The new version, Liberty, will help cloud software builders to create more manageable and scalable enterprise services with ‘the broadest support for popular data centre technologies’ the foundation says.

The OpenStack Foundation says Liberty was designed in response to user requests for more detailed management controls. OpenStack has also been criticised for its inability to step up to large scale installations. As a result, its operating core has been strengthened and its production environment will include more powerful tools for managing new technologies, such as containers.

Improvements include a new common library adoption, better configuration management and a new role-based access control (RBAC) for the Heat orchestration and Neutron networking projects. These control improvements, which were specifically requested by cloud operators, will allow them to fine tune security settings at all levels of network and orchestration functions and APIs.

OpenStack’s scalability challenges are to be tackled with an updated model to support very large and multi-location systems. The foundation also promised that Liberty users will see better scaling and performance in the Horizon dashboard, Neutron networking Cinder block storage services and during upgrades to Nova’s computing services.

Liberty also marks the first full OpenStack use of the Magnum containers management project. Magnum will support popular container cluster management tools Kubernetes, Mesos and Docker Swarm. Magnum aims to simplify the adoption of container technology by tying into existing OpenStack services such as Nova, Ironic and Neutron. Further improvements are planned with new project, Kuryr, which integrates directly with native container networking components such as libnetwork.

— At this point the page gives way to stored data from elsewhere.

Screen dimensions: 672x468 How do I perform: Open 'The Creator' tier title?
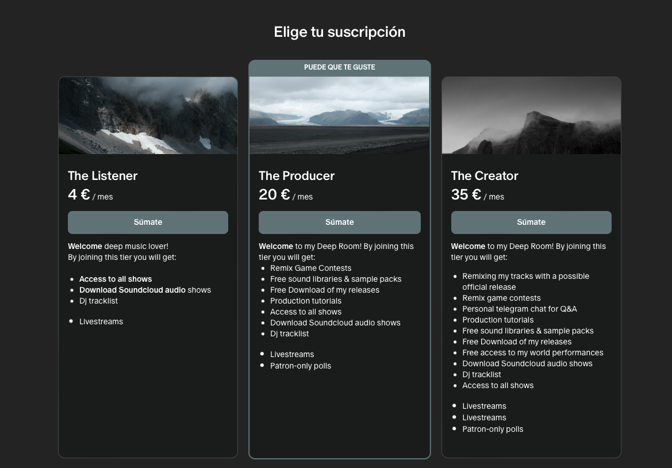(484, 176)
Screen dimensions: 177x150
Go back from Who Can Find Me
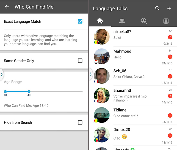pos(7,7)
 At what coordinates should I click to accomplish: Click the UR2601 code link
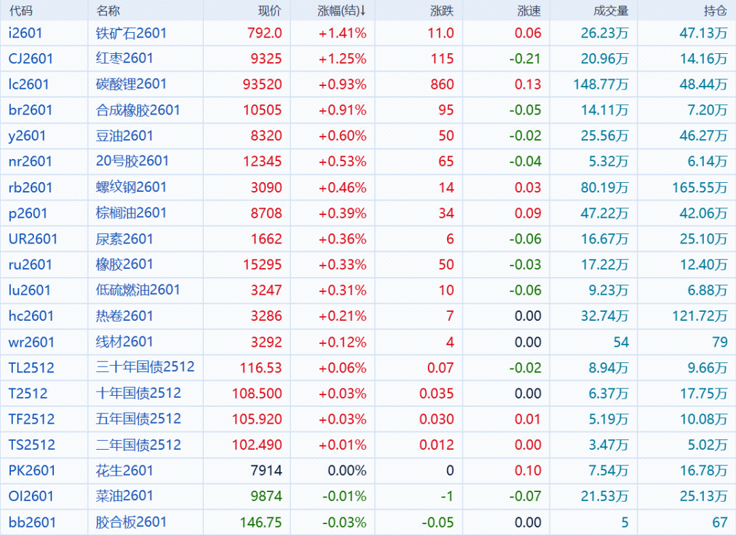[33, 239]
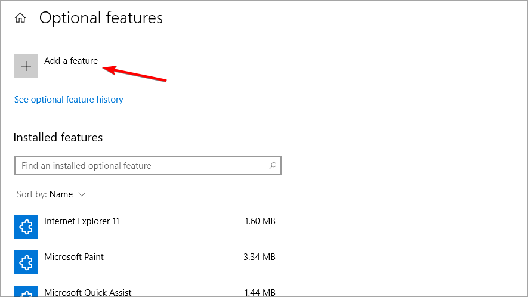This screenshot has width=528, height=297.
Task: Click the Home icon beside the page title
Action: coord(20,18)
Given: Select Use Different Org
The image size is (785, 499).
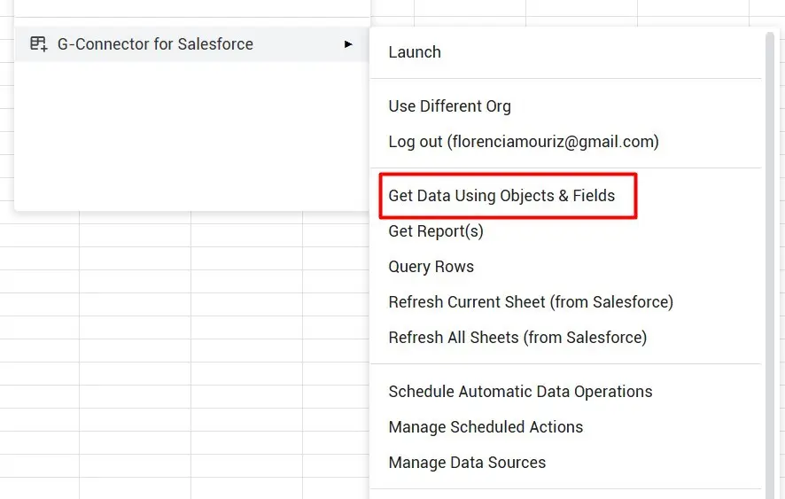Looking at the screenshot, I should click(449, 106).
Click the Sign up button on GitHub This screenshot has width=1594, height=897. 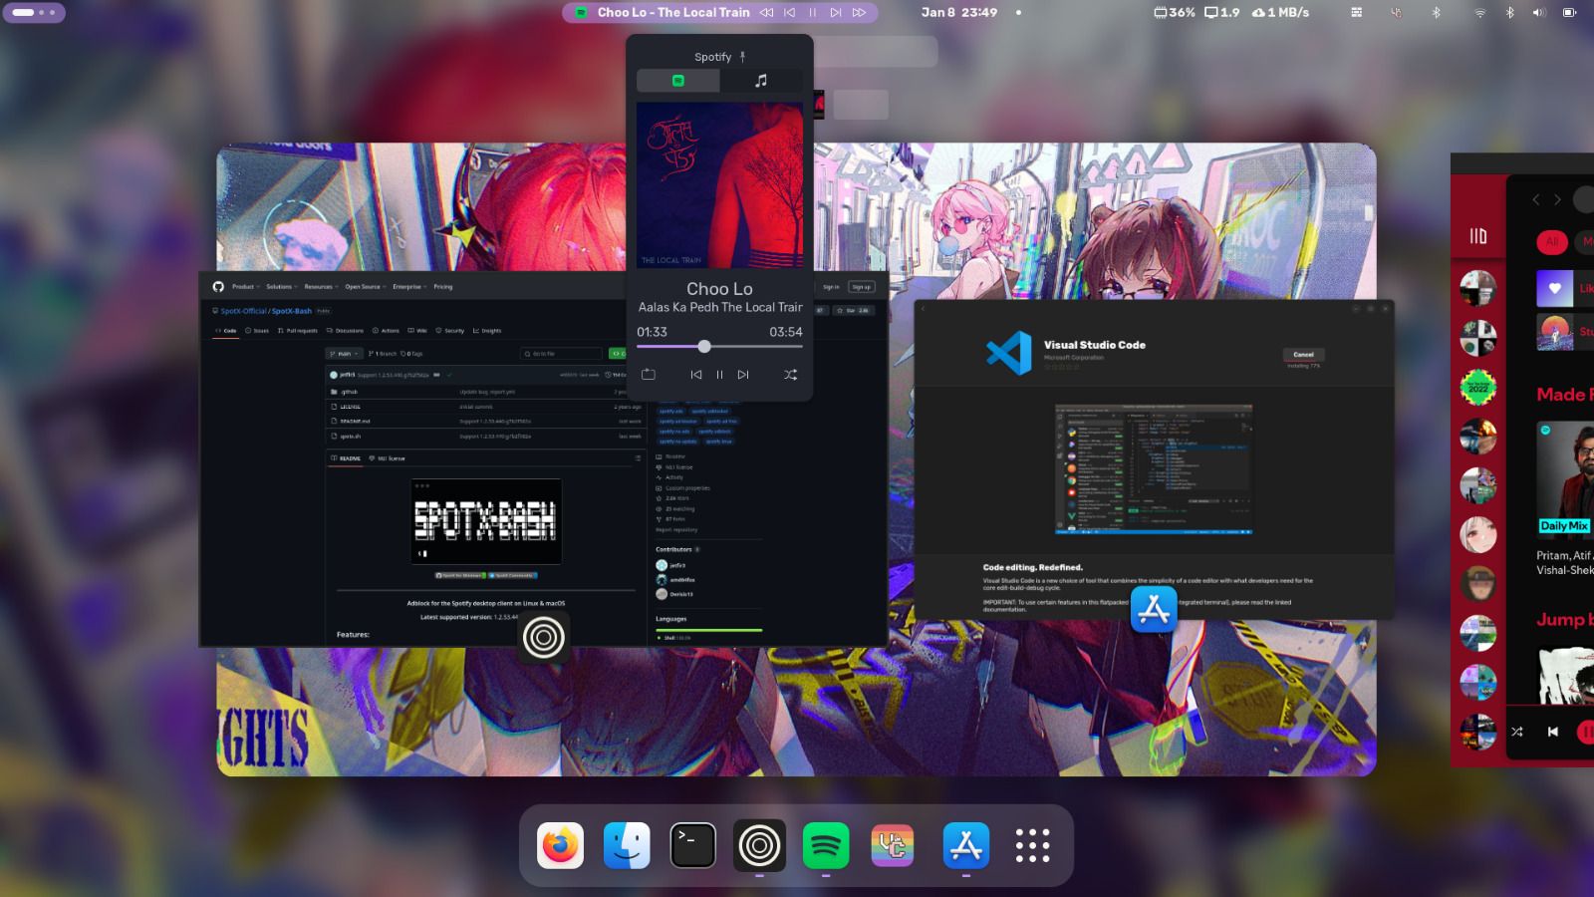(x=862, y=287)
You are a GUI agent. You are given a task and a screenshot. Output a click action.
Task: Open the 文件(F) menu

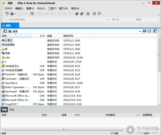click(9, 8)
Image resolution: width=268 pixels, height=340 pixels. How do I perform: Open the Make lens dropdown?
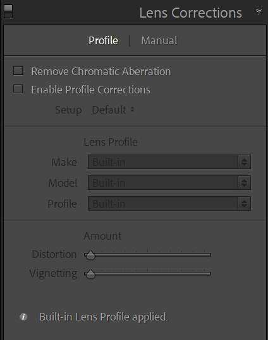point(169,161)
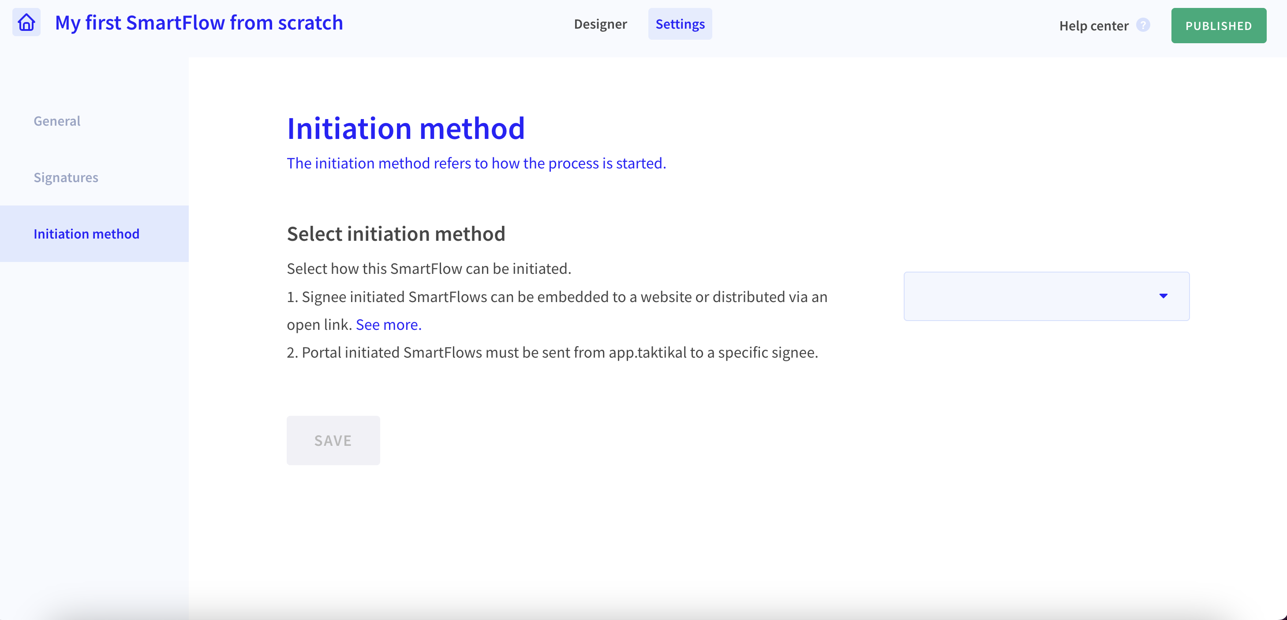Click the title My first SmartFlow from scratch

pos(199,23)
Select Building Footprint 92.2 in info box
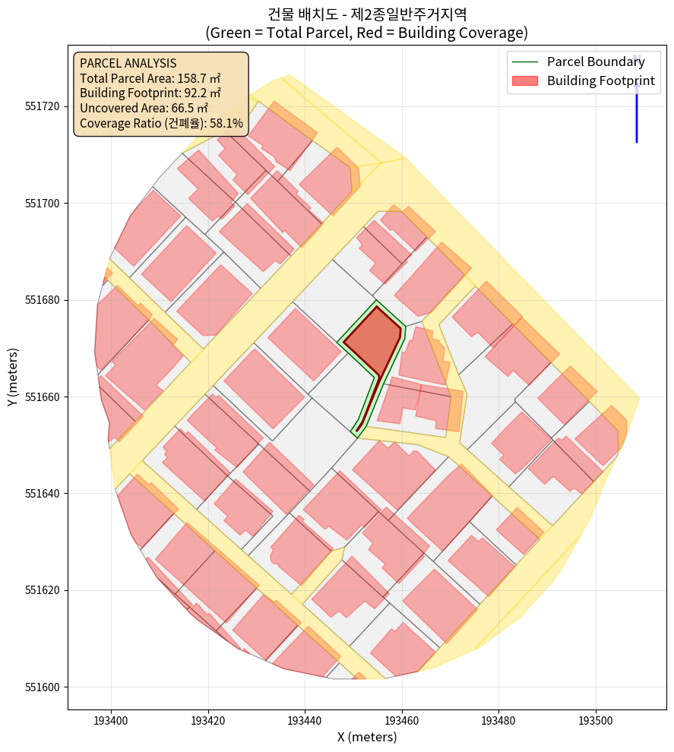The height and width of the screenshot is (752, 674). [150, 93]
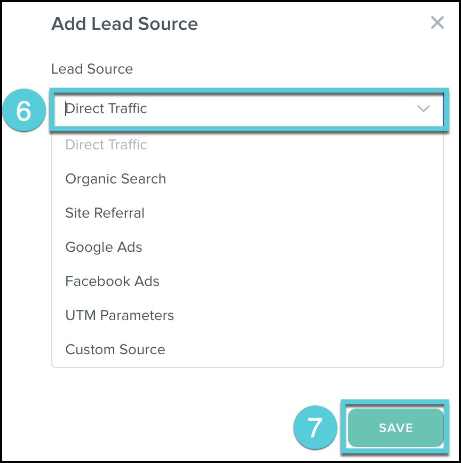The image size is (461, 463).
Task: Select Site Referral as lead source
Action: click(105, 213)
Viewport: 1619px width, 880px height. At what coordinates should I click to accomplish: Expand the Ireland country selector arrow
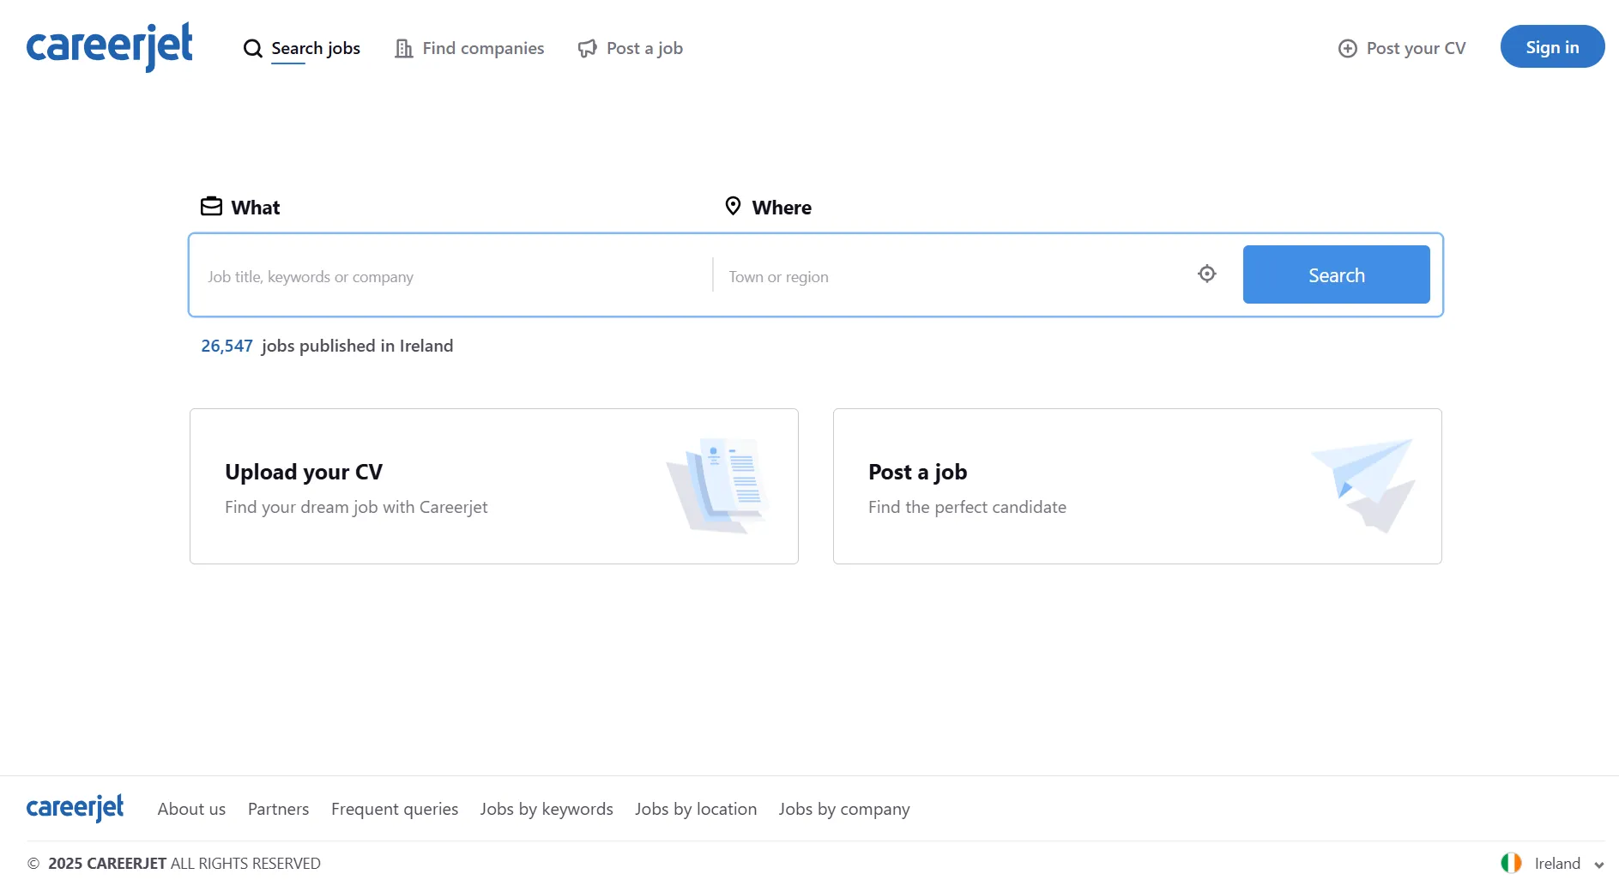(x=1599, y=865)
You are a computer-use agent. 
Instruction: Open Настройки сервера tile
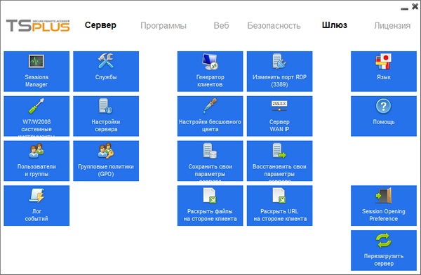click(x=106, y=116)
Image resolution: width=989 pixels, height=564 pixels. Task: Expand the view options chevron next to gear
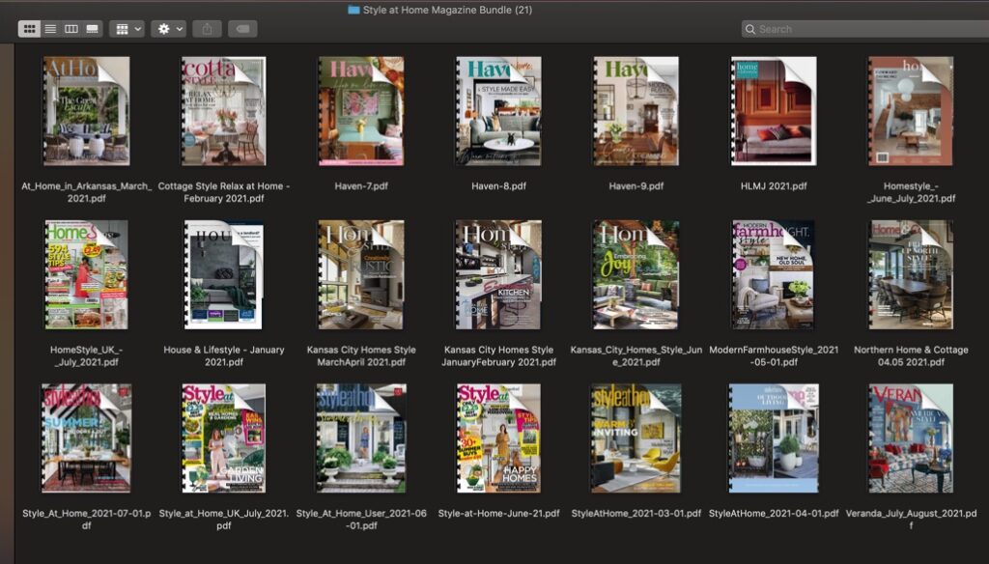tap(177, 28)
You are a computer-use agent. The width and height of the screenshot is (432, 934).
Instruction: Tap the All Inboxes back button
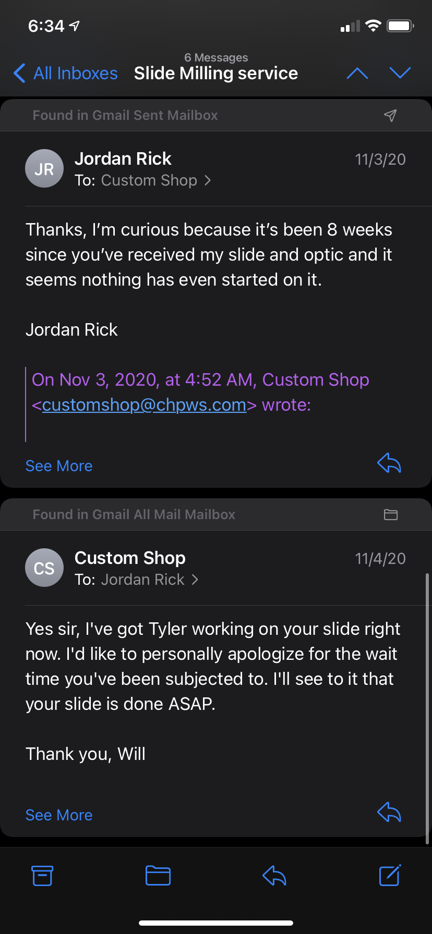click(x=66, y=73)
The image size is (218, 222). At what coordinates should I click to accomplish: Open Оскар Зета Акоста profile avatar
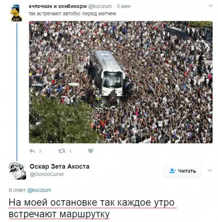[17, 171]
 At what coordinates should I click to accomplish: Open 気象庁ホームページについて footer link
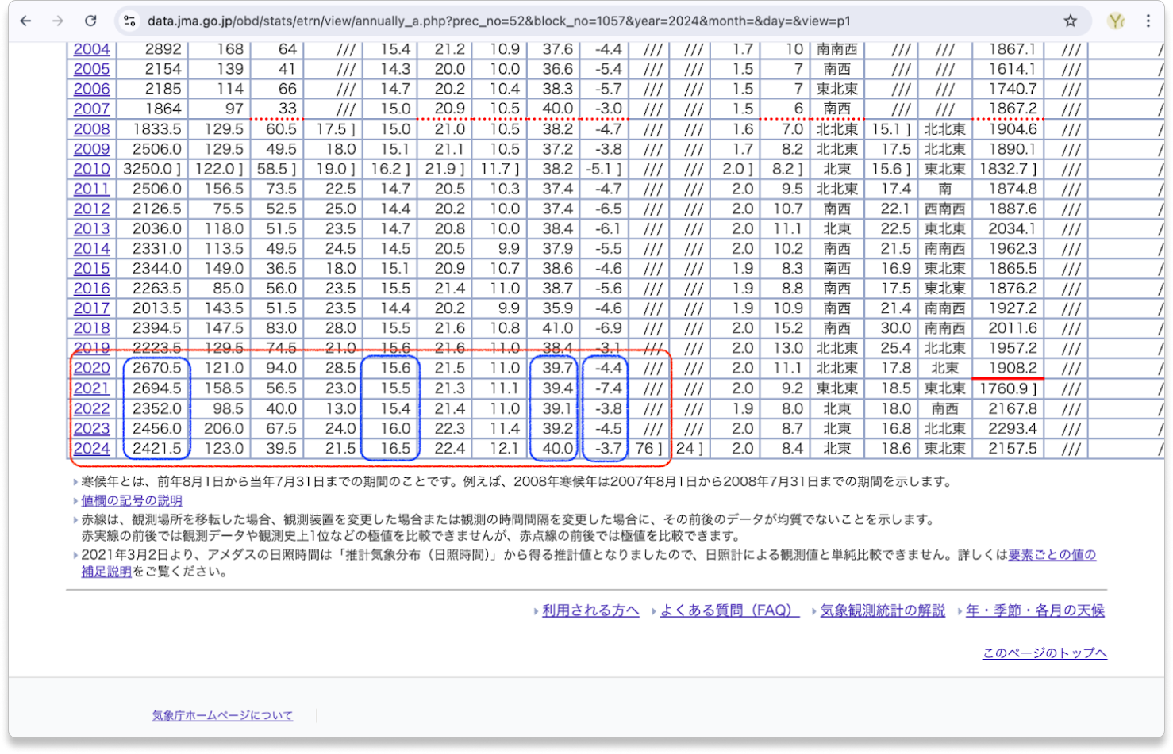222,715
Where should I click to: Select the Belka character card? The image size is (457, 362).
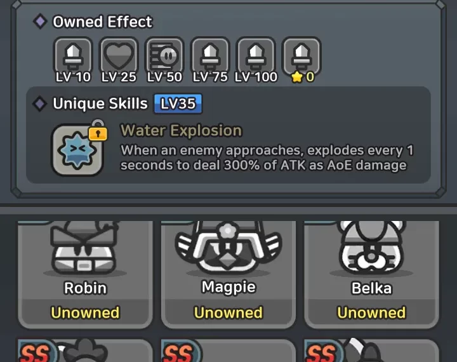371,274
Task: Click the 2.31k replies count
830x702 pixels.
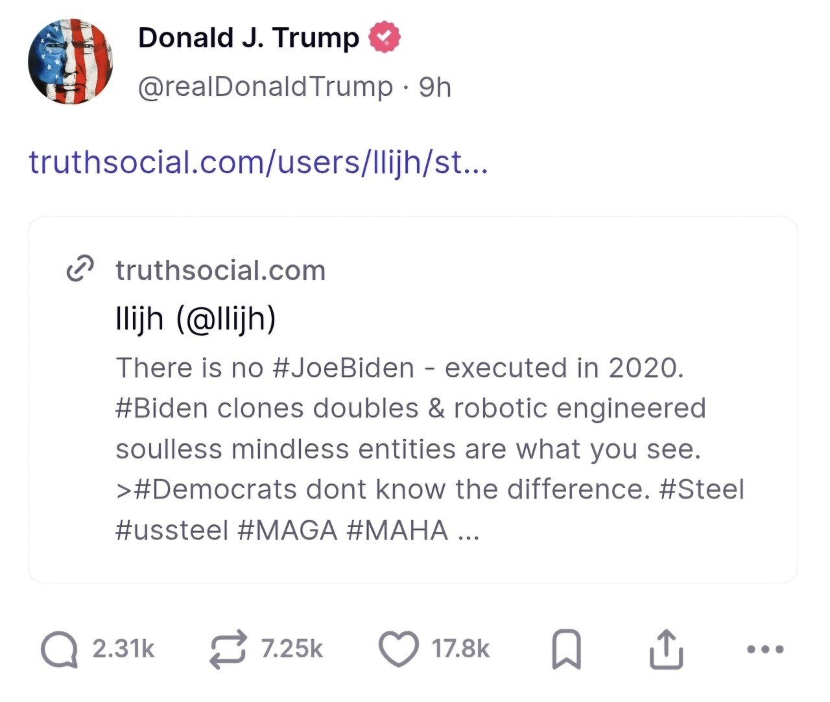Action: click(x=123, y=649)
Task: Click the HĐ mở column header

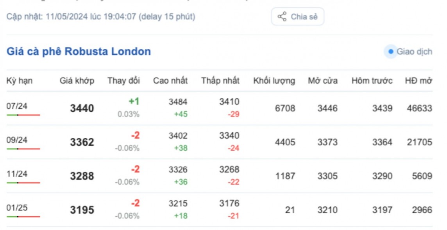Action: [418, 81]
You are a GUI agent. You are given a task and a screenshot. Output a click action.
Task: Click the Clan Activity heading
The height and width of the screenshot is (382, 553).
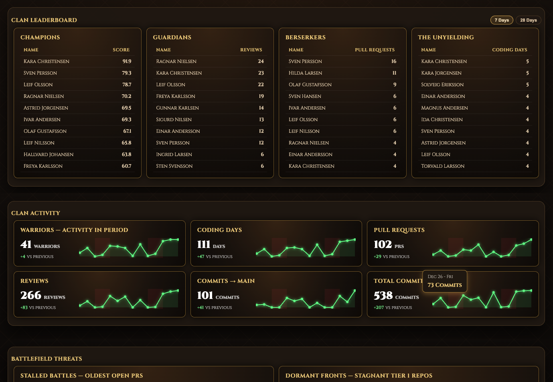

The Heat orchestration project promises ‘dozens’ of new resources for management, automation and orchestration of the expanded capacity of Liberty.

1,933 individuals across more than 164 organizations contributed to OpenStack Liberty through upstream code, reviews, documentation and internationalization efforts. The top code committers to the Liberty release were HP, Red Hat, Mirantis, IBM, Rackspace, Huawei, Intel, Cisco, VMware, and NEC.